Last year García Valles become an international phenomenon when she took over the town’s police force. Her predecessor’s head was left outside the police station over a year ago and no one wanted to fill the vacancy until she came along.
“I’m doing this for my people,” she said then, according to ABC News. “This is not for me. I’m tired of all the drug violence.”
Headlines from the Western Hemisphere
- The Mexican National Human Rights Commission called on authorities to provide protection to relatives of the young people massacred last year in Ciudad Juárez.
- The Mexican government announced an accord with the United States to resolve a 15-year-long conflict over transnational cargo shipments by road.
- A federal judge in the immigration fraud trial of a former CIA operative decided Monday to admit into evidence a Guatemalan passport with his photo in it.
- Haitian presidential candidate Mirlande Manigat is appealing to Haitian-Americans in Florida to help heal her beleaguered country.
- A jury in Puerto Rico has convicted a senator in the legislature and a prominent island businessman of bribery in a public corruption trial.
- Puerto Rican Sen. Alejandro García Padilla entered the campaign for the 2012 gubernatorial nomination of the main opposition Popular Democratic Party, or PPD.
- The head of a Guatemalan commission on “femicide” voiced concern Monday that the epidemic of killings of women continues unabated in the Central American nation.

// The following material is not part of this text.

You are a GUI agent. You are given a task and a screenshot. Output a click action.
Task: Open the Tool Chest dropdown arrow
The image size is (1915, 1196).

- Nicaragua’s Vice-President, Jaime Morales, joked earlier today that Costa Rica’s wait on the decision of the International Court of Justice in The Hague (ICJ) on the precautionary measures requested against Nicaragua, was “like if it were a war of the worlds.”
- Canada’s Inmet Mining Corp said on Monday its financing plans for a copper and gold project in Panama are still viable, even after the government repealed a law key to the mine’s development.
- A Spanish judge on Monday indicted three Basque separatists, including a Venezuelan resident, on terrorism charges for suspected roles in organizing collaboration between armed Basque separatist group ETA and Colombia’s FARC rebels.
- Venezuelan police reported Monday that they seized 1,176 kilos (2,590 lbs.) of cocaine in an operation carried out on a private ranch in the eastern state of Anzoategui in which five people were arrested, among them one Colombian.
- One miner died and another remains missing after inhaling toxic gases at a gold mine in Risaralda, a province in west-central Colombia, emergency services officials said.
- A U.S. judge late Monday issued a preliminary injunction prohibiting the enforcement of a $8.6 billion judgment against Chevron Corp. over environmental damage in Ecuador’s Amazon region.
- The lawyer for Joran van der Sloot, the Dutch national accused of killing a 21-year-old woman in Lima, Peru, last year, said Monday he has asked the court to charge his client with the lesser offense of manslaughter.
- A secret cable revealed by Wikileaks showed that U.S. Ambassadors to Southern Cone countries expressed concern at a meeting in 2007 about Venezuela’s incorporation into Mercosur.
- A roof collapsed in a private school near Asunción on Monday, injuring ten children.
- Colombian pop singer Shakira said she would love to meet her Chilean impersonator, Rodolfo Burgos (AKA “Shakiro”) who appeared on the Megavisión television show “Yo Soy” last week.